# What this task involves
At the line containing "Click the 索引号 label cell", start repeating the entries exactly, and continue through the last line.
(Information supplied Opens)
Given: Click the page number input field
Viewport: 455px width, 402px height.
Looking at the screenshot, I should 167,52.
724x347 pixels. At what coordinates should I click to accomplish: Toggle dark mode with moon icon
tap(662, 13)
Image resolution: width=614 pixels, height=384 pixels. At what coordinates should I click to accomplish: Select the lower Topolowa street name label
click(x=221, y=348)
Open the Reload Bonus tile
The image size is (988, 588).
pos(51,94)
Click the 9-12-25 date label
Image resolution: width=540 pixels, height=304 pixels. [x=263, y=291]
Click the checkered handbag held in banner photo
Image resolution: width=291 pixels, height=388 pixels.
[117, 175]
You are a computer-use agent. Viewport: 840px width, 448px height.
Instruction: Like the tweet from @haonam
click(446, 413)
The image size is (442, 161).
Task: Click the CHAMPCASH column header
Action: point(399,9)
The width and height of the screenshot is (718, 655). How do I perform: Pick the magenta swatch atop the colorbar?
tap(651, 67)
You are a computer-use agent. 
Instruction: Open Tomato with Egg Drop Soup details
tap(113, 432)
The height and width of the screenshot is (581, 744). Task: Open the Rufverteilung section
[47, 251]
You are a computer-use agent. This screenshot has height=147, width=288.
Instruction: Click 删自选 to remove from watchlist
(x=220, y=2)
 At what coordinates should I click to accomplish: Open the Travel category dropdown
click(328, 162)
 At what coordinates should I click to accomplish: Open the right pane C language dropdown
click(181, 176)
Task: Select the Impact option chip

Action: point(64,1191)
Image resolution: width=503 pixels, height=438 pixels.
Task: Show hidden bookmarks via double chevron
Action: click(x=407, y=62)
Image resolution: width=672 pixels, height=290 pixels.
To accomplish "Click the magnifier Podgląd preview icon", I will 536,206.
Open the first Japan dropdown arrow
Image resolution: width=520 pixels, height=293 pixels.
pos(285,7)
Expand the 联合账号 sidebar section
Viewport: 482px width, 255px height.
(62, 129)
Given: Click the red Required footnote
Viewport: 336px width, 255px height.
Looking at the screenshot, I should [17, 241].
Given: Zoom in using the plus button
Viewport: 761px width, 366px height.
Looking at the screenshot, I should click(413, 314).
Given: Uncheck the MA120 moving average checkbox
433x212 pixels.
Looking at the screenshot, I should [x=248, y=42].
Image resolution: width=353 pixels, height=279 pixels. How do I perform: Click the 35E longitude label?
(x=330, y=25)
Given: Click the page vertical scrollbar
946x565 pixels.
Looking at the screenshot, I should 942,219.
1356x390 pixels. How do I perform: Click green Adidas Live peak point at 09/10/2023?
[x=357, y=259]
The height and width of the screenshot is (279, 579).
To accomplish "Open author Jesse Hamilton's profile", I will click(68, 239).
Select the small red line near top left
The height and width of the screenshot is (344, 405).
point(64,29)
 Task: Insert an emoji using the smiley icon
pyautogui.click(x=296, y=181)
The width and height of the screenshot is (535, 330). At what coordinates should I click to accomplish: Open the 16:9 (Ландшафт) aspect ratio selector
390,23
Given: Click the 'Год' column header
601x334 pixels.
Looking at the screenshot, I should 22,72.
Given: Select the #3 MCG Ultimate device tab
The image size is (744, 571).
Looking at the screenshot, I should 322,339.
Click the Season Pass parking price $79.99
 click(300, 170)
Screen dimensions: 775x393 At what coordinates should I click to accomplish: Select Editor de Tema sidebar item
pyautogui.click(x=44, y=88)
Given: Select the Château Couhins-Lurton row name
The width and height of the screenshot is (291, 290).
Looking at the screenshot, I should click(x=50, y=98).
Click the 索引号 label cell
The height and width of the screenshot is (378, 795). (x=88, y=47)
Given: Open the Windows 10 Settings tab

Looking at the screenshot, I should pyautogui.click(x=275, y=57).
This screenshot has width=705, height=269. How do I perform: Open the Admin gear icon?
(Information supplied Closes)
# Exercise output
Click the 索引号 label cell
The height and width of the screenshot is (378, 795). (x=88, y=47)
Given: Open the Windows 10 Settings tab

Looking at the screenshot, I should pyautogui.click(x=275, y=57).
This screenshot has width=705, height=269. How do I perform: Open the Admin gear icon?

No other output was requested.